Le baiser fut plus violent que la veille. Il y avait de la faim, du manque, une impatience qui leur arrachait le souffle. Il la porta jusqu’au canapé, la fit asseoir à califourchon sur ses cuisses.
Elle écarta les pans de sa chemise, révélant son ventre qui commençait à s’arrondir. Il baissa la tête et l’embrassa, lentement, avec une tendresse presque douloureuse.
— Regarde-moi, murmura-t-il.
Elle releva ses yeux noyés de désir.
— Tu es belle. Belle à en devenir fou.
Il glissa sa main entre leurs corps. Quand il la caressa, elle se cambra en un gémissement aigu.
— Je… je ne peux plus…
— Moi non plus.
Ses doigts la pénétrèrent doucement, et elle gémit encore, la tête basculée en arrière.
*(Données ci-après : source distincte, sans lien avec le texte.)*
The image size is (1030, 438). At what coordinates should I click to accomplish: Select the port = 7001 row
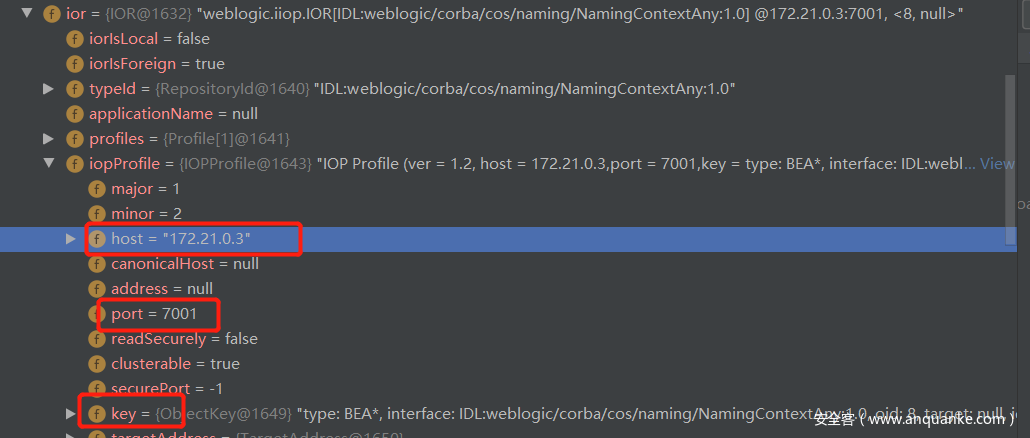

Il l’observa se perdre sous ses caresses, fascinée par la vulnérabilité qui la rendait plus précieuse que tout ce qu’il avait jamais possédé.
Quand elle atteignit l’orgasme, il la soutint contre lui, la serrant si fort qu’il crut la briser.
Elle posa sa bouche contre la sienne, haletante.
— Je ne veux pas que ça s’arrête…
Il caressa son dos, enfouissant son visage dans son cou.
— Ça ne s’arrêtera pas.
Il sut qu’il disait la vérité.
Plus tard, quand elle remonta se coucher, il resta seul dans le salon.
Il se sentait ivre, pas seulement de désir, mais d’un attachement plus profond, plus dangereux.
Et il comprit qu’il venait de tout perdre.